United States District Court, S.D. Mississippi, Northern Division
Feb 8, 2023
3:22-CV-107-CWR-FKB (S.D. Miss. Feb. 8, 2023)

Opinion

3:22-CV-107-CWR-FKB

02-08-2023

JOHN PAUL MCCULLUM, Plaintiff, v. MARSHAL TURNER, TIMOTHY MORRIS, LEE SIMON, OFFICER TOWNSEND, all in their individual and official capacities; MISSISSIPPI STATE PENITENTIARY; and MISSISSIPPI DEPARTMENT OF CORRECTIONS, Defendants.


ORDER

CARLTON W. REEVES UNITED STATES DISTRICT JUDGE.

Before the Court are the Defendants' motions to dismiss, Docket Nos. 5 and 7, the Plaintiff's responses in opposition, Docket Nos. 31 and 33, and the Defendants' reply, Docket Nos. 35 and 36. Upon review, the motions will be granted in part and denied in part.

I. Factual and Procedural History

John Paul McCullum is an inmate at the Marion County Regional Correctional Facility in Columbia, Mississippi.
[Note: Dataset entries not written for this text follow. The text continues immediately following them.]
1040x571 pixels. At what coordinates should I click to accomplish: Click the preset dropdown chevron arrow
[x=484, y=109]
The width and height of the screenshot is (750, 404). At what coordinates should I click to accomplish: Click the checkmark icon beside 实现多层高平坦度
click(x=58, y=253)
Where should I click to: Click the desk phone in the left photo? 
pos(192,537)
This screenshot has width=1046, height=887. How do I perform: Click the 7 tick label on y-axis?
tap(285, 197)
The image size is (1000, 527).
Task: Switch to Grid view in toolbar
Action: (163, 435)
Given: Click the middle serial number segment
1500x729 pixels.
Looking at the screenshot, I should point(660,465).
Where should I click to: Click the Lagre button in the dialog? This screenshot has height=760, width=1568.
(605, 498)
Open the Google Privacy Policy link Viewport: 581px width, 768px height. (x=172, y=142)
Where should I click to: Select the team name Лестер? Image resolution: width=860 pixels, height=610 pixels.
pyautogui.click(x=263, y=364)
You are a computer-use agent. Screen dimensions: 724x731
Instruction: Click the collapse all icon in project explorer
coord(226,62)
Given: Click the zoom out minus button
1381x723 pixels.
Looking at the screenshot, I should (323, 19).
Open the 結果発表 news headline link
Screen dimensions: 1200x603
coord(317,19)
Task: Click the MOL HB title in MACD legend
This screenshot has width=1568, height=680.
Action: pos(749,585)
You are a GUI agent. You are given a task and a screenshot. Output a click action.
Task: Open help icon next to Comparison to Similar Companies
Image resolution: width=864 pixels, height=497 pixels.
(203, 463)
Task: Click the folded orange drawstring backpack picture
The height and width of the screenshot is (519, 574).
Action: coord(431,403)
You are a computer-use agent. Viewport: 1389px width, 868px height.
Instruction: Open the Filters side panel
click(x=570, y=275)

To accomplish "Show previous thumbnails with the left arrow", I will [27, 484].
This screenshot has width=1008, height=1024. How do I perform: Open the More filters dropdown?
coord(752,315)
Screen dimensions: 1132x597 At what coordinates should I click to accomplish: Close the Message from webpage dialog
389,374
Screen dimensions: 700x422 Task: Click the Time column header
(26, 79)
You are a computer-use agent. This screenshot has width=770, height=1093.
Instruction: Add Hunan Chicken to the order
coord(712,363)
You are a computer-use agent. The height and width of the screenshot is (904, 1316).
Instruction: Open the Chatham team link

He was previously housed at Mississippi State Penitentiary (“MSP”) in Sunflower County, Mississippi.

In this suit, McCullum alleges that on January 20, 2020, he was attacked at MSP and that the administrators and officers failed to intervene and prevent the dangerous conditions that led to his attack.

Specifically, McCullum alleges the following events. He was housed in a building that was severely over capacity. At the time of the incident, only one correctional officer, Officer Townsend, was assigned to supervise the entire building. Even though the unit was under institutional lockdown, Officer Townsend broke protocol and allowed inmates to roam freely. As McCullum finished his shower, an unidentified inmate attacked McCullum with a knife and stabbed him in the neck, back, head, and shoulder. While he screamed for Officer Townsend to help him, McCullum saw Officer Townsend running from “the zone.” In an attempt to escape his attacker, McCullum climbed the guard tower, where he continued to scream for help. Officer Townsend did not immediately call for help. When Warden Lee Simon approached the gate, he saw McCullum on the guard tower screaming for help and walked away. McCullum alleges that Warden Simon and Timothy Morris, Head Warden of Unit 29, were aware of his attacker's propensity for violence because the attacker had assaulted someone else the prior week.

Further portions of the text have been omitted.